Monad will launch its public mainnet on 24 November 2025 alongside its native token, MON, with a fixed total supply of 100 billion tokens. Of that, up to 7.5 billion MON (7.5 %) will be offered through a public sale on Coinbase’s token-sale platform at US $0.025 per token.

A further 3.3 billion MON (3.3 %) is reserved for an airdrop to early community participants. In total, about 10.8 % of the supply will be unlocked and circulating when mainnet goes live.


Beyond the initial distribution, the model allocates:

- roughly 38.5 % to ecosystem development, unlocked from day one for grants, incentives and validator delegation,

- 27 % to the core team under multi-year vesting,

- 19.7 % to investors with similar long-term lock-ups, and

- 3.95 % to the treasury of the protocol’s engineering arm.


At launch, just over 50 % of the total supply remains locked, unavailable for staking or circulation. Tokens held by insiders and investors cannot be staked initially, meaning that early staking rewards will be earned solely from the unlocked portion.

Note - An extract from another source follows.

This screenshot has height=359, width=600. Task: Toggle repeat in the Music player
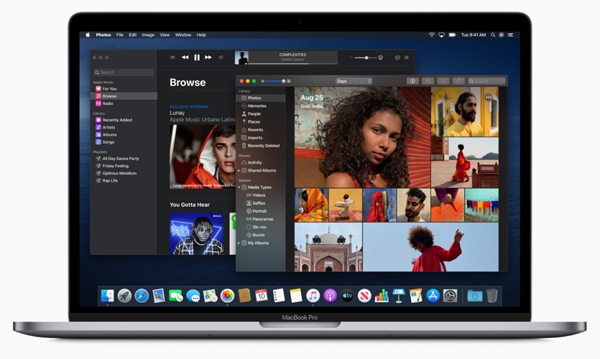[x=221, y=57]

Utility, inflation and burn mechanics


MON functions as the network’s gas and staking token, underpinning both transaction execution and network security. Each block will mint a small number of new MON—around 25 per block—amounting to an estimated 2 % annual inflation rate. In contrast, the base portion of transaction fees will be burned, creating a counter-inflationary force that could reduce net supply growth as network activity rises.

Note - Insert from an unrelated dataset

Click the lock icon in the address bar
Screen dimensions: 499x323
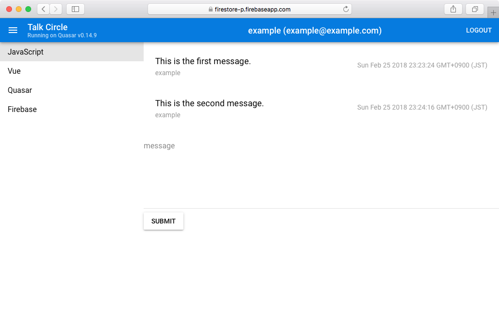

The design balances token issuance for validator rewards against scarcity from fee burns, seeking a steady long-term equilibrium between security incentives and token value.

Strategic implications and caveats

Monad’s tokenomics are engineered to foster early ecosystem momentum while maintaining tight supply control. The large locked share tempers immediate market pressure and promotes long-term alignment among core stakeholders. Excluding locked tokens from staking at first decentralises reward distribution and delays concentration of staking power.


Still, the model faces typical risks: market dynamics around a limited initial float, dependence on high transaction volume to offset inflation, and potential concentration of ecosystem funds if grants and delegation are not widely distributed.

Bottom line


MON’s economic architecture is designed for sustainability: a defined 100 billion-token supply, over half locked at launch, controlled inflation, and deflationary burns. The structure ties network security, validator incentives, and ecosystem growth into one system meant to scale while preserving value.